Gut microbiota composition differs among cetacean individuals. (A) PCoA of 12 hindgut samples at the ZOTU level based on Bray Curtis distances. (B) Boxplot showing the comparison of the α-diversity indices Chao1 index between the eight delphinid samples and four physeteroid and ziphiid samples. (C,D) The stacked bar chart shows the average prokaryotic relative abundance of hindgut samples at the phylum and genus level of the two cetacean lineages. (C) A comparison of the microbiota of delphinids, physeteroids, and ziphid and the phylum level. A total of 13 phyla were detected, while the unclassified taxa were named “Unassigned.” (D) A comparison of the microbiota of delphinids, physeteroids, and ziphid and the genus level.

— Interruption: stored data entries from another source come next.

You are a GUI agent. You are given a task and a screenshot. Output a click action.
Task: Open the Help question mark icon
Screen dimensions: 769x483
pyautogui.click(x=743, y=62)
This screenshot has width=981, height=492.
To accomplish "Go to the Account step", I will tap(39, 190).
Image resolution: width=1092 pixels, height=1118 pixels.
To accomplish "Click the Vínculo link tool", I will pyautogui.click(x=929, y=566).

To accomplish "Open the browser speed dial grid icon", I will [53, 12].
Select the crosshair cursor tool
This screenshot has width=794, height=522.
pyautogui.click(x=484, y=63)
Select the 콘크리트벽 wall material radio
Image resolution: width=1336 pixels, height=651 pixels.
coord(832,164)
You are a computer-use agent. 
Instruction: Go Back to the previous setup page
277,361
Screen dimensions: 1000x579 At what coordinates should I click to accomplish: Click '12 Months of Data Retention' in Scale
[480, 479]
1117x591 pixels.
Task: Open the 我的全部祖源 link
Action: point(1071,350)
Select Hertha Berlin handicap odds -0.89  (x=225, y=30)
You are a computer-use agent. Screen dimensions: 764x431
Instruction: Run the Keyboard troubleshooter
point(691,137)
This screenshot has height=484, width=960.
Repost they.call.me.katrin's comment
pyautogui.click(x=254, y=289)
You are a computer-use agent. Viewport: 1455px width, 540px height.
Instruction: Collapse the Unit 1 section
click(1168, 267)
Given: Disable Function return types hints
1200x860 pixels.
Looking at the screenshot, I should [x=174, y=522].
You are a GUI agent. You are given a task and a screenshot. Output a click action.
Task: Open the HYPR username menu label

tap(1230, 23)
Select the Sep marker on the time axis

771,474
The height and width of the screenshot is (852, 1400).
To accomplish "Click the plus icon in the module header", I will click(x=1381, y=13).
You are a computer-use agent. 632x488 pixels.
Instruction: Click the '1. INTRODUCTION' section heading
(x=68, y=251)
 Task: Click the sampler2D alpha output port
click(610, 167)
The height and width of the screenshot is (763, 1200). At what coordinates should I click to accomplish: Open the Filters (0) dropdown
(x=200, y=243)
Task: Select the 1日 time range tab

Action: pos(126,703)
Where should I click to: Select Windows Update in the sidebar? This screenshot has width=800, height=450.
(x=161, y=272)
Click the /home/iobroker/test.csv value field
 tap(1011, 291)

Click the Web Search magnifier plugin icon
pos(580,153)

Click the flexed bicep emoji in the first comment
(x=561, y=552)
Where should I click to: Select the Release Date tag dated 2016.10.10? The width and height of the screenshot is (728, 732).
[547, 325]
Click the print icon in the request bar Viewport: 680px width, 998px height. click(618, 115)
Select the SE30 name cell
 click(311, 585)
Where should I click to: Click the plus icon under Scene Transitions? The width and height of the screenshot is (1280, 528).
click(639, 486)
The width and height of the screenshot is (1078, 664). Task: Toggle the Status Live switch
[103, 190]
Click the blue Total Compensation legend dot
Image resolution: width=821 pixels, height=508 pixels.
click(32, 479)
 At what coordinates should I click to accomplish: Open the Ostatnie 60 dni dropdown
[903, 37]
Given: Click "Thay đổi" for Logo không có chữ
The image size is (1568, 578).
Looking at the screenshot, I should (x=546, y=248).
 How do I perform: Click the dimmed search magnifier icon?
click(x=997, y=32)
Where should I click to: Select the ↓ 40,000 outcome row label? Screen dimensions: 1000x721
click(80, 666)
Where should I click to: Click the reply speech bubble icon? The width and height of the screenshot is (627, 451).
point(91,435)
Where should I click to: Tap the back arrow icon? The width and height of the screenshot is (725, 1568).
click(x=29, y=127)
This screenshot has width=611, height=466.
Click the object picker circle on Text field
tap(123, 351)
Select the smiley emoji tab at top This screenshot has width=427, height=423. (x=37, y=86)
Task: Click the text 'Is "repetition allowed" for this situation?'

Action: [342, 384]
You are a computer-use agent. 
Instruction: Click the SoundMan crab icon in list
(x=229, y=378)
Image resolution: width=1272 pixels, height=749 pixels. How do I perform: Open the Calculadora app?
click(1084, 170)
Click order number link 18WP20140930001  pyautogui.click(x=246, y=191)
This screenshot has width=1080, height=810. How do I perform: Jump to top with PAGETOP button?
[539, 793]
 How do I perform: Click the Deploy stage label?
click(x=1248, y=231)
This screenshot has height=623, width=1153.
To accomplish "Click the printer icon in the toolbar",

A total of 128 genera were detected, only the top 15 most abundant genera are shown here, and the remaining genera including unclassified taxa were grouped as “Other”.

Figure 4

Predicted functional potential of the cetacean hindgut microbiota. (A,B) PCoA based on the Bray Curtis distance of KEGG pathways and enzyme functional abundance profiles, respectively. (C) A total of 43 enzymes were over-represented for the two cetacean lineages.

Figure 5

Taxonomic composition of four Indo-Pacific humpback dolphins. (A,B) Comparisons of α-diversity indices, including Chao1 index (A) and Shannon index (B), of the four Indo-Pacific humpback dolphins stranded in Qinzhou City and Zhanjiang City. (C,D) Stacked bar chart showing the average relative abundance at the phylum (C) and genus (D) levels for the four Indo-Pacific humpback dolphin hindgut samples.

Figure 6

Comparisons of the prokaryotic diversity and composition in the gastrointestinal tract of rough-toothed dolphin and short-finned pilot whales. (A,B) Boxplots showing the α-diversity indices comparisons, including Chao1 index (A) and Shannon index (B), of the gastrointestinal tract samples from rough-toothed dolphin (SB) and four from the short-finned pilot whale (GM). (C) PCoA based on the Bray Curtis distance to visualize the structure of prokaryotic communities in the stomach (GMS1, GMS2, and GMS3), foregut (GMFG), and hindgut (GMHG) of GM samples and stomach (SBS1 and SBS2), foregut (SBFG), and hindgut (SBHG) of SB samples. (D) Stacked bar chart showing the prokaryotic relative abundance in the stomach, foregut, and hindgut samples of GM and SB at the genus level. (E) Prokaryotic biomarkers significantly enriched in the GM and SB gastrointestinal tract samples determined by the linear discriminant analysis effect size (LEfSe) analysis.

Figure 7

Comparative analyses of potential functions in the stomach, foregut, and hindgut of the short-finned pilot whale (GM) and rough-toothed dolphin (SB) gastrointestinal samples. (A) PCoA based on the Bray Curtis distance of the KEGG pathway functional profiles of the two delphinids. (B) PCoA based on the Bray Curtis distance of the enzyme profiles. (C) Relative abundance heatmap of 55 KEGG pathways significantly enriched in stomach samples from the two delphinids.